Document excerpt ->
○ ○ ○ ○

At last, in August 1854, during one of Spain’s brief interludes of liberalism, permission was granted. When word reached Barcelona, wild celebration filled the streets as every man, woman and child started hacking away at walls, even with their bare hands. The Bourbon wall was made of tougher stuff than the Berlin wall: it took 34 years to dismantle; but it was so despised that not a single block was left in place. You will find stretches of Barcelona’s Roman and medieval walls, but Bourbon, never.
Now that the lid was off, the city in 1859 sponsored a competition for the plan of the new ‘widening’, or Eixample. The finalists were both Catalans. Most Barcelonans preferred the plan of municipal architect Antoni Rovira i Trias, who proposed exciting prospects and boulevards fanning out of the Old City, similar to what Baron Haussmann was creating at the same time up in Paris. (you can see the plan engraved by his statue, in Plaça de la Virreina).

○ ○ ○ ○

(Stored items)
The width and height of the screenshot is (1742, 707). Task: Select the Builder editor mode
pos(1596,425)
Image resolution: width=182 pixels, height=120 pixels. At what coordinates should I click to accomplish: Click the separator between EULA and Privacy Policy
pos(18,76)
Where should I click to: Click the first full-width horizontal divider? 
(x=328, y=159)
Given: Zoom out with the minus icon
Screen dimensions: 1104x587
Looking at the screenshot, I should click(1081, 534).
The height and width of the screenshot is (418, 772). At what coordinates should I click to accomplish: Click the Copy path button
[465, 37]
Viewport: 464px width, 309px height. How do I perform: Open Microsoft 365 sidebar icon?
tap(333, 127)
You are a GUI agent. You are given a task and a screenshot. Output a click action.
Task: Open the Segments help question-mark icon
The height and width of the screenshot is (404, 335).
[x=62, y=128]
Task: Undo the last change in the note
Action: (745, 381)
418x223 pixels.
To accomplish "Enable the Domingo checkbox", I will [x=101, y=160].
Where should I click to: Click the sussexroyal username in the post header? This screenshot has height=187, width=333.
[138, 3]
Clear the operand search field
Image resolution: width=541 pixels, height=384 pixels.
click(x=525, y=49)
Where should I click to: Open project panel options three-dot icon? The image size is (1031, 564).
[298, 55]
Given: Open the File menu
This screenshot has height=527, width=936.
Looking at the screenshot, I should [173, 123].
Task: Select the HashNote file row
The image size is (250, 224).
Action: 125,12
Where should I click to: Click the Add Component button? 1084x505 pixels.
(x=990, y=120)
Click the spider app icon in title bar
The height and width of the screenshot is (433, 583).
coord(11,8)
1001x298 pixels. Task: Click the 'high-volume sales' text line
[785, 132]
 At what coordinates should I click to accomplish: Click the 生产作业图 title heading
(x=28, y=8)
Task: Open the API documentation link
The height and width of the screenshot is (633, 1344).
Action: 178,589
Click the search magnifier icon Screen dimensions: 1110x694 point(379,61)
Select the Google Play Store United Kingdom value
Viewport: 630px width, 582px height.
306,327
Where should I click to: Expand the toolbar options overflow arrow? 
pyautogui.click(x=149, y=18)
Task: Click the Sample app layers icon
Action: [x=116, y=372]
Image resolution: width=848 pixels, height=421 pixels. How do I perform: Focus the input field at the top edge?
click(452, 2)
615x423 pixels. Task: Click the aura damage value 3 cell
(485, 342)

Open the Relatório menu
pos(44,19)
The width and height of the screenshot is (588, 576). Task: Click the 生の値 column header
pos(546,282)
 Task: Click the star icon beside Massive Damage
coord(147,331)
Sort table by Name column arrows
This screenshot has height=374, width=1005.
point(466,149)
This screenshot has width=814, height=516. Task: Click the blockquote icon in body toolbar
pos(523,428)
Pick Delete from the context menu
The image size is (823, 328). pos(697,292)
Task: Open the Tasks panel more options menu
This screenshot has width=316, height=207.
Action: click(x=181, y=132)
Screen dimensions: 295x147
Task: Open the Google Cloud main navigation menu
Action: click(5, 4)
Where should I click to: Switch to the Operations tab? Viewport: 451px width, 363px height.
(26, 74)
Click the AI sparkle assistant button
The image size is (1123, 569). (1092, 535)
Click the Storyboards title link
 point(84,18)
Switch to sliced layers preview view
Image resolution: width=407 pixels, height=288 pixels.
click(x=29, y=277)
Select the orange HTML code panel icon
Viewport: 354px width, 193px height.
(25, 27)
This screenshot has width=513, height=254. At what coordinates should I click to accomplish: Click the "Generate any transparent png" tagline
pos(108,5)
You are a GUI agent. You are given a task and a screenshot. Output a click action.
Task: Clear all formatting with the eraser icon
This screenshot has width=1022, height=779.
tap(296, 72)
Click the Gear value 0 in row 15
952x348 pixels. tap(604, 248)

○ ○ ○ ○

Requirement 1 ->
List every wall that the passage on Barcelona's walls and the Eixample mentions.
Requirement 2 ->
Return the part of the passage on Barcelona's walls and the Eixample that begins with the words "At last, in" and stops after the words "but Bourbon, never.".

Exercise result 1 ->
- The Bourbon wall
- The Berlin wall
- Barcelona's Roman walls
- Barcelona's medieval walls

Exercise result 2 ->
At last, in August 1854, during one of Spain’s brief interludes of liberalism, permission was granted. When word reached Barcelona, wild celebration filled the streets as every man, woman and child started hacking away at walls, even with their bare hands. The Bourbon wall was made of tougher stuff than the Berlin wall: it took 34 years to dismantle; but it was so despised that not a single block was left in place. You will find stretches of Barcelona’s Roman and medieval walls, but Bourbon, never.